I am looking to buy a new eyepiece for my 10" f/7.2 truss dob build. 95% of the time this will be used for planetary viewing. I thought I was beginning to understand how the FL to FOV relationship effected the view at the eyepiece however, after using a eyepiece simulator now I'm not so sure. The way I thought I understood it any given eyepiece of the same FL would produce the same size image and the FOV determined how much dark space was around the image. Also, again the way I was thinking about it, a larger FOV would have a larger sweet spot.
Using the eyepiece simulator what I found was as the FOV increased the image got smaller.
For Example:
The image in a 8mm eyepiece at 228.5 magnification with a 100 degree FOV looked very small
The image in a 8mm eyepiece at 228.5 magnification with a 72 degree FOV looked bigger than the 72 FOV
The image in a 8mm eyepiece at 228.5 magnification with a 50 degree FOV looked looked the biggest
All 3 eyepieces had the same magnification yet the size of the images were all different.
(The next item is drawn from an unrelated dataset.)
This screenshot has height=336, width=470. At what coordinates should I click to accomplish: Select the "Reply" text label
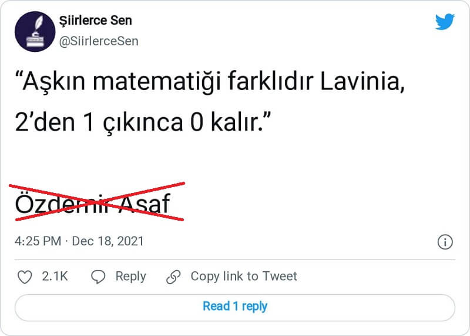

I'm wondering if the eyepiece simulator is reducing the image when a larger FOV eyepiece is used in order to accurately show the amount of black space around the image or if the image is actually smaller and I just don't understand how eyepieces work.
Questions:
Does the FOV effect the physical size of the object projected in the eyepiece i.e. does the physical size of an image decrease as the FOV increases?